Le Royaume-Uni n’est pas le dernier pays à sacrifier, avec force démonstration, à la tradition du néo-polar crapoteux. C’est porteur de cette estampille que Hyena, second long métrage de Gerard Johnson, s’est fait remarquer un peu partout, s’attirant même les louanges d’un certain Nicolas Winding Refn — mention incitant à la prudence, venant du maniériste responsable de Bronson, Drive et Only God Forgives. Grossièrement résumé, Hyena apparaît comme une sorte de Bad Lieutenant londonien au pluriel. Un quatuor de policiers est habitué à croquer allègrement dans le trafic de drogue, faisant le coup de poing à l’occasion : une affaire qui roule. Les choses commencent à se gâter quand l’un d’eux, Michael Logan, suite au meurtre brutal d’un partenaire avec qui il trafiquait dans son coin, se mêle du business d’un gang albanais encore moins tendre qu’eux et faisant, lui, dans la traite des Blanches.
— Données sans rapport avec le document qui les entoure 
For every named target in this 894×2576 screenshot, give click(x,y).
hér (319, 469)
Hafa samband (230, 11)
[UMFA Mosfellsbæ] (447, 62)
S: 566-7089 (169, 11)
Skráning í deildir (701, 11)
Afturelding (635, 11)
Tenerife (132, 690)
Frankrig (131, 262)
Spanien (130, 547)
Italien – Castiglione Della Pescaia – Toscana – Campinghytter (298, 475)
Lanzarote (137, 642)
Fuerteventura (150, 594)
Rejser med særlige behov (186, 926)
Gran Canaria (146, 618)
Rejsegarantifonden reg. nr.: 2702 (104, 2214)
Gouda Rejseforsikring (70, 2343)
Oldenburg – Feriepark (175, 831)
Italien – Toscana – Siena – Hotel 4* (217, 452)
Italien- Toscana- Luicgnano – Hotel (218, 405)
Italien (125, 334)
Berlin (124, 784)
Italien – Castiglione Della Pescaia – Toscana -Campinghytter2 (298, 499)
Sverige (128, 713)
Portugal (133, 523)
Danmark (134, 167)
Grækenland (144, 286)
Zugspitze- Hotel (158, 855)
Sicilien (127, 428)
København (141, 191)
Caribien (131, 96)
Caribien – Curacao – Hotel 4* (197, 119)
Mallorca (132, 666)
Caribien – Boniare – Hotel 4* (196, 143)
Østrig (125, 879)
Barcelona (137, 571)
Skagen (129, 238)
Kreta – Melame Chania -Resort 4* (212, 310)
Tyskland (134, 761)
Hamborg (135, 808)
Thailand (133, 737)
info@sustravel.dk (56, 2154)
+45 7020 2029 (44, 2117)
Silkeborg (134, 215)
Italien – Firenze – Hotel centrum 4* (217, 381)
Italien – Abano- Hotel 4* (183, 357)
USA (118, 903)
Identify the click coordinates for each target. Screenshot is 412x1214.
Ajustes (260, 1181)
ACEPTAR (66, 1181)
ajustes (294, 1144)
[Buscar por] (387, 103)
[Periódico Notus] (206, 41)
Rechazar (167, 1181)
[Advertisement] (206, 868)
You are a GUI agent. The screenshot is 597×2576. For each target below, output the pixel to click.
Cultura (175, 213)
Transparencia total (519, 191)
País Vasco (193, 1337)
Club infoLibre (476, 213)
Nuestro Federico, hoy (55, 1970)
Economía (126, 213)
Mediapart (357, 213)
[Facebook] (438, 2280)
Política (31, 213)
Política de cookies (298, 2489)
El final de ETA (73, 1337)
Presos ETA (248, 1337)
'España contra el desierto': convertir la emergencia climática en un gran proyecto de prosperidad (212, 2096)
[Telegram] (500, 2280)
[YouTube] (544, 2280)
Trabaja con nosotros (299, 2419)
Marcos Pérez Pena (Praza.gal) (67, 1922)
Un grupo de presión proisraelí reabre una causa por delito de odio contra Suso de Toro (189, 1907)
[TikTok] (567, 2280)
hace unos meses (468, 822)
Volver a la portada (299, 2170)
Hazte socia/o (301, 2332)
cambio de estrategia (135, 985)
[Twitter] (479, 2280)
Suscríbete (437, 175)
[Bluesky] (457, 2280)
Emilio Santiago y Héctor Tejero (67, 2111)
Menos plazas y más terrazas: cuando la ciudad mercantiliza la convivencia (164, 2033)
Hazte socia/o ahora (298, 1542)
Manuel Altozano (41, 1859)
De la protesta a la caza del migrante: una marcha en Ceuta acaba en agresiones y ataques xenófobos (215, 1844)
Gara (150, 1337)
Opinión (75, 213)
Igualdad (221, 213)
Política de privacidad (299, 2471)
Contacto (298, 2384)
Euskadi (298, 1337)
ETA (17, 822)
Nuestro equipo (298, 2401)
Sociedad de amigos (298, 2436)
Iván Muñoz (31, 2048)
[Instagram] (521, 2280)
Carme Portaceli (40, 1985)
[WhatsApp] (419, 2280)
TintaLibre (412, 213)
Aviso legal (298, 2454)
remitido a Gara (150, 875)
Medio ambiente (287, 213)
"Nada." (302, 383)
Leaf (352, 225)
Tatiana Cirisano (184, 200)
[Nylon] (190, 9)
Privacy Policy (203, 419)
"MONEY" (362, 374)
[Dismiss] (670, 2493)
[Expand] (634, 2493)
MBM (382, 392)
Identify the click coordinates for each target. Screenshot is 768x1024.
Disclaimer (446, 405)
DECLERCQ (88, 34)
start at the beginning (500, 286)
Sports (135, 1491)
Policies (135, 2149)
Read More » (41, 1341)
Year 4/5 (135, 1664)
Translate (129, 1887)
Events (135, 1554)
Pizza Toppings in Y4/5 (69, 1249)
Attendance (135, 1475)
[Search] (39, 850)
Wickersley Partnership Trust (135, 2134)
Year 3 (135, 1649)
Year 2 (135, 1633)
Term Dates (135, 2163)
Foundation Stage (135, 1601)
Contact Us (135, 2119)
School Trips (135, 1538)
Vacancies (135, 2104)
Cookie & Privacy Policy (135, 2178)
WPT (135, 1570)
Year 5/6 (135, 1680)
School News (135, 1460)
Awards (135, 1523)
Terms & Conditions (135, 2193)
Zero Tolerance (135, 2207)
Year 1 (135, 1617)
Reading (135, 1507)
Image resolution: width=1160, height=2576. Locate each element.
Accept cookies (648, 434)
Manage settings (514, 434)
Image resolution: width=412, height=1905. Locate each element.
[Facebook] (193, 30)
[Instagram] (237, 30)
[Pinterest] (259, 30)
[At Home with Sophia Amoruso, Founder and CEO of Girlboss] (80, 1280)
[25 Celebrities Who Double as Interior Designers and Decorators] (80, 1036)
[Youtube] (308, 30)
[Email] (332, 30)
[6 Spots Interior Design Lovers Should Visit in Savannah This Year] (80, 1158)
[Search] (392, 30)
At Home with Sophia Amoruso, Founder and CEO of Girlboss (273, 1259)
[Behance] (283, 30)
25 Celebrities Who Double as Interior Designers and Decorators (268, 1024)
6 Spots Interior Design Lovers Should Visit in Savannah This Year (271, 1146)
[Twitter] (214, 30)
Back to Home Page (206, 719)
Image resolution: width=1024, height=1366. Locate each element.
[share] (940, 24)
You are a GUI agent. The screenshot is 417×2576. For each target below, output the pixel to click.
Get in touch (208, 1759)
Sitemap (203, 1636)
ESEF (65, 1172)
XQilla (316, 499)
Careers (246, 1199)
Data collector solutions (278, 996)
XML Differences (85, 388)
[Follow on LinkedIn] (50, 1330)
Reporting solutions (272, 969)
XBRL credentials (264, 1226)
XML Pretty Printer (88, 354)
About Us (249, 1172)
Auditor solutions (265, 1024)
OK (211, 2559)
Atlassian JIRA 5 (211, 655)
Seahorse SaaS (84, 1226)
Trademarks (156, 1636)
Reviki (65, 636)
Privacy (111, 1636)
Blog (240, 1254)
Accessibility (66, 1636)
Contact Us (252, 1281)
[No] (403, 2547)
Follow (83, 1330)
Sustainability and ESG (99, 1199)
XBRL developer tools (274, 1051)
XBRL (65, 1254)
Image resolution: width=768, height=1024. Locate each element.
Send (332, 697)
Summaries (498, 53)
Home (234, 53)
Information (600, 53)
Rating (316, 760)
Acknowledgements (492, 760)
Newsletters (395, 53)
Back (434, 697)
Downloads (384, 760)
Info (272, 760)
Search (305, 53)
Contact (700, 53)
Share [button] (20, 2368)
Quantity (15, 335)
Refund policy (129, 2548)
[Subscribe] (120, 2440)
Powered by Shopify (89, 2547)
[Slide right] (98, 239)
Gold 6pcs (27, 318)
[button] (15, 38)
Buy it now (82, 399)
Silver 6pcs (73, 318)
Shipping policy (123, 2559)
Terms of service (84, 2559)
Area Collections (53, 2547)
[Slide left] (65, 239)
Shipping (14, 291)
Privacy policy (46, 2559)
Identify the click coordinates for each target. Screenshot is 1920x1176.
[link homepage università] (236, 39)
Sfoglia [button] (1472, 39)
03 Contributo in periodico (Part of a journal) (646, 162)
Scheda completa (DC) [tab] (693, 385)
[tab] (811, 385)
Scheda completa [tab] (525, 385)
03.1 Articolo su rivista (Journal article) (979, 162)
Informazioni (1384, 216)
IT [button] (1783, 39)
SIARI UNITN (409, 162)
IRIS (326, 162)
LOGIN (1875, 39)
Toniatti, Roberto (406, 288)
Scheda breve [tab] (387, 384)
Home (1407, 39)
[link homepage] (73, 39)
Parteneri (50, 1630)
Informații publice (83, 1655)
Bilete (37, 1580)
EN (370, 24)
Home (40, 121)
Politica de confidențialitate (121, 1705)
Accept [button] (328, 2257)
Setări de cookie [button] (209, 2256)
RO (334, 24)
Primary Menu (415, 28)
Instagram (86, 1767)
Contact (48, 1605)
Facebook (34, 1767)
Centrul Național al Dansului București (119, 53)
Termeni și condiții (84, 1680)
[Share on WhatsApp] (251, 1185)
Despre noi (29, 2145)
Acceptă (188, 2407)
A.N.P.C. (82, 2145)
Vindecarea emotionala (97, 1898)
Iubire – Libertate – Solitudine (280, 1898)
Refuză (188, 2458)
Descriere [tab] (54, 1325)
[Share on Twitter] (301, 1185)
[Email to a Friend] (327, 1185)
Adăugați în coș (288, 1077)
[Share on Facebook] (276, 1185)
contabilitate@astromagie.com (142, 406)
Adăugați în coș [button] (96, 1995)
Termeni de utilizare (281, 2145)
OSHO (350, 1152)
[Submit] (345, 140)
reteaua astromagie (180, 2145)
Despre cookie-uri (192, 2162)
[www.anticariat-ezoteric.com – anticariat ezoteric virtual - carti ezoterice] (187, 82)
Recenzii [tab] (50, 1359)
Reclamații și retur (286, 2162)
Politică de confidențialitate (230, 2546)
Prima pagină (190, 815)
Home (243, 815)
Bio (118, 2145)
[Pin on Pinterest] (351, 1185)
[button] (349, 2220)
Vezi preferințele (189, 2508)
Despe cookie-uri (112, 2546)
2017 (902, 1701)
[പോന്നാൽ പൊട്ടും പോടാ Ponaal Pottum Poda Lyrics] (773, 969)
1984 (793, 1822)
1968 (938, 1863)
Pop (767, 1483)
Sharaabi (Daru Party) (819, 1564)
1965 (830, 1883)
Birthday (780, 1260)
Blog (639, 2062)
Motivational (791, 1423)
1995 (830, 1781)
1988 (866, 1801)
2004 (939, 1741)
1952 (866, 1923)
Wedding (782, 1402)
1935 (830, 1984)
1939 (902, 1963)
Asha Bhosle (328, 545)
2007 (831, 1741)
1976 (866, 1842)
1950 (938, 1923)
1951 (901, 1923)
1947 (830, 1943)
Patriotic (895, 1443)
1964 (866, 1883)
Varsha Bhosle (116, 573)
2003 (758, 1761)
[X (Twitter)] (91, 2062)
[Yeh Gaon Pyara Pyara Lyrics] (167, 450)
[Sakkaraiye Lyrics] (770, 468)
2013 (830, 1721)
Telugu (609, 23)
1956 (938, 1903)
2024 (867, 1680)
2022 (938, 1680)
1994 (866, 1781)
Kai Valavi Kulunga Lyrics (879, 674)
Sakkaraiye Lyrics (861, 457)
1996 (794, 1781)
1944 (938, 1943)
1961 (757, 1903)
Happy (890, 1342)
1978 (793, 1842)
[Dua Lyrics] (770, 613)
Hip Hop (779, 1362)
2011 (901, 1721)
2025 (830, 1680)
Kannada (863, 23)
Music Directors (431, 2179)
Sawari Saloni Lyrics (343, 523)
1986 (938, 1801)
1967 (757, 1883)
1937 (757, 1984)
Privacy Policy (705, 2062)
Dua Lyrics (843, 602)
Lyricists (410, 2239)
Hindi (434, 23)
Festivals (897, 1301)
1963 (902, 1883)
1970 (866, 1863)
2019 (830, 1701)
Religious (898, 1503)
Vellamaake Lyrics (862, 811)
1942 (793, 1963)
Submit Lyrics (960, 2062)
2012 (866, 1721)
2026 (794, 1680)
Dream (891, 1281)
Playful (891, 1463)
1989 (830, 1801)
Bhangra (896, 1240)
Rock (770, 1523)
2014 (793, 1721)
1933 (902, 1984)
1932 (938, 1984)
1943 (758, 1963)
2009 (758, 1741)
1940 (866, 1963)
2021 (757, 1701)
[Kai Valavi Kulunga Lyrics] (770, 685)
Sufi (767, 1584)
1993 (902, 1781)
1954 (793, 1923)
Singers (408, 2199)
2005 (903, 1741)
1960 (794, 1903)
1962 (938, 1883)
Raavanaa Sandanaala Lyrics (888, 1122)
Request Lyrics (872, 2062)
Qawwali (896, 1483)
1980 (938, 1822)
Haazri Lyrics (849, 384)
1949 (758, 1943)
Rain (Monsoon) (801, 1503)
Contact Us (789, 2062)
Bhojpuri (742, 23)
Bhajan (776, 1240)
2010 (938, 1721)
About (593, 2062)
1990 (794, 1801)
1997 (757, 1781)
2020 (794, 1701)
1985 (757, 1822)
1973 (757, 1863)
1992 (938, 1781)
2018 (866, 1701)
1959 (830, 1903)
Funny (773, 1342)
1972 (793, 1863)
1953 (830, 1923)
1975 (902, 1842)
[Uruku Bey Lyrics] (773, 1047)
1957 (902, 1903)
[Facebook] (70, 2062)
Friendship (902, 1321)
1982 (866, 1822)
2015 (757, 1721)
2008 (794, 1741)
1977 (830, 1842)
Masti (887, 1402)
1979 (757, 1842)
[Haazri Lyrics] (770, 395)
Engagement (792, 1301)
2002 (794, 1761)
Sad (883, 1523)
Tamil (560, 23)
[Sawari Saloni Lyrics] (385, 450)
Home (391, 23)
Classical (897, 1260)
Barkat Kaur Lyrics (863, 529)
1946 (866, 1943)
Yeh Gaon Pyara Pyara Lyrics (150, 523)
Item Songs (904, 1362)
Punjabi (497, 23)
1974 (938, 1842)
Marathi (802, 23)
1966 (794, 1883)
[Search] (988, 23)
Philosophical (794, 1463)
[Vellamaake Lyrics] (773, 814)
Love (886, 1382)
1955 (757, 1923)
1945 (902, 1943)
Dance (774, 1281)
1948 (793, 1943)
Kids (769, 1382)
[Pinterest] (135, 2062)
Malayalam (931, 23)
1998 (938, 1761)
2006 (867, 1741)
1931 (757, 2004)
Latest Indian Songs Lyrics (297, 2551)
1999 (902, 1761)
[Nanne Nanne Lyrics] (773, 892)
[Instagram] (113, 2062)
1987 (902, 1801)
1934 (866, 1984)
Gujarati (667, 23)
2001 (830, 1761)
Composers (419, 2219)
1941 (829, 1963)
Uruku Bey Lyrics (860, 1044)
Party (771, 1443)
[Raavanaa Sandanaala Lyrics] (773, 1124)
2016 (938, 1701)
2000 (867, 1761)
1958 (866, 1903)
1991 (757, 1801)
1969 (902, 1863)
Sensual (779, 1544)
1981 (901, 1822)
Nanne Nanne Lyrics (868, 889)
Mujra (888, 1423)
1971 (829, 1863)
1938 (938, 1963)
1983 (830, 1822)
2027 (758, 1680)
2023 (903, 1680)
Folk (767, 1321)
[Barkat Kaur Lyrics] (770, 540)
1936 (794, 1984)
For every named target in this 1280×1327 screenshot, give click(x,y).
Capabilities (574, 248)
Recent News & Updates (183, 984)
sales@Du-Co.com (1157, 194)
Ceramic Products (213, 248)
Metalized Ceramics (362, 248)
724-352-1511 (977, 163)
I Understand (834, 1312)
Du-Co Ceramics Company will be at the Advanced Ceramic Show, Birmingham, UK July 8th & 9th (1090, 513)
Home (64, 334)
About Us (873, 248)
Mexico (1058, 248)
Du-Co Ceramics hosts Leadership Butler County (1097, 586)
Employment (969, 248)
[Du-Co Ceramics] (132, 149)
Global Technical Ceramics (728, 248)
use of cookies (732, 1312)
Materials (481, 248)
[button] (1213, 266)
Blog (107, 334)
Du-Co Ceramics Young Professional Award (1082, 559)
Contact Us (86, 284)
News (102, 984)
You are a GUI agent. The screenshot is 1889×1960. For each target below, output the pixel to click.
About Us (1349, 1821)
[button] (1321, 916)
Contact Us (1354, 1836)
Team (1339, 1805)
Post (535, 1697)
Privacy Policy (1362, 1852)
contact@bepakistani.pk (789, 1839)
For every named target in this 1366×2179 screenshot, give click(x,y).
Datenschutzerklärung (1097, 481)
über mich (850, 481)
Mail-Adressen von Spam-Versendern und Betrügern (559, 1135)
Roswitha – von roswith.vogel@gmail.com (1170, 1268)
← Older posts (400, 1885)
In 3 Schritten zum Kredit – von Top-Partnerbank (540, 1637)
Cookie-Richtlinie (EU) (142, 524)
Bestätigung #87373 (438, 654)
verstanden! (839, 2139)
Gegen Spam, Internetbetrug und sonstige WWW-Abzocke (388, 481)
L’idée maîtresse du film, ce qui lui constitue une noirceur de fond derrière celle de son imagerie, fait du neuf avec du vieux en recyclant un adage antique. « Il n’y a pas d’honneur entre voleurs » : encore moins, ajoute-t-il, entre flics ripoux (en incluant les zélés des Affaires internes), tous s’avérant in fine enclins à tirer dans les pattes du voisin dès que la stabilité de leur petit système est menacée, ou simplement qu’un seul d’entre eux s’avise de vouloir gonfler sa part du gâteau. C’est fascinant comme peut l’être le spectacle de la corruption de l’ordre établi, mais ce n’est pas très neuf ni ne creuse très loin — sauf à conduire à un finale en forme d’impasse saisissante (quoiqu’un peu trop appuyée par la musique) où Logan, s’étant peu à peu coupé du monde à force de jouer en solo et de chercher quelque chose entre rédemption et échappatoire, se retrouve paralysé face à un dilemme, faute de volonté suffisante pour mobiliser en lui quelque sens moral.
Fascination calculée
Pour en arriver à cet ultime et vrai moment de trouble, il faut tout de même passer par de longues phases de suspicion concernant la position du cinéaste vis-à-vis de la violence et du sordide qu’il filme. Johnson joue constamment entre répulsion, fascination et conscience de mettre en scène la fascination, entre images crues d’intérieurs sales et éclairages filtrés d’établissements de la nuit, filmant frontalement un viol mais aussi un trio d’hommes baraqués torse nu tandis qu’ils découpent un cadavre (en se fendant d’un gros plan sur un membre vibrant sous la scie). Plus que l’effet choc des images, c’est ce jeu constant qui incite à se demander s’il reflète des interrogations réelles sur notre rapport au Mal ou les facéties d’un m’as-tu-vu, à la manière des modèles avoués du réalisateur : Nicolas Winding Refn justement, mais aussi un autre que le Danois lui-même invoque à l’occasion, Gaspar Noé.
La balance penche d’autant plus du mauvais côté que derrière cette imagerie, le film fonctionne sur quelques grossières facilités, se basant notamment sur une hiérarchie des crimes et délits pour caractériser et même appuyer une distinction des sympathies envers les criminels. Des flics britanniques en bande qui dealent, rackettent et tabassent paraîtront évidemment, surtout si à côté ils se comportent en ados immatures (notamment dans des scènes de défonce appelant une certaine complaisance), sous un jour plus sympathique que des truands étrangers qui prostituent, tuent au couteau de cuisine et coupent en morceaux en arborant, comme il se doit, des têtes à faire peur. Tout au plus le tableau de la bande de flics s’assombrit-il dès que celle-ci se délite, et les échanges des truands en albanais se rapprochent-ils parfois de commentaires en contrepoint des actes de l’antihéros Logan. Pour autant, cela ne dissipe pas tout à fait le soupçon que le regard de Johnson sur toute cette corruption serait moins celle d’un cinéaste attentif à cette réalité du monde que celle d’un petit malin — comme il en pullule dans le néo-polar outre-Manche. Difficile de ne voir que comme une coïncidence le fait que deux des interprètes du film, Neil Maskell et MyAnna Buring, étaient précédemment ensemble à l’affiche du bidon Kill List de Ben Wheatley.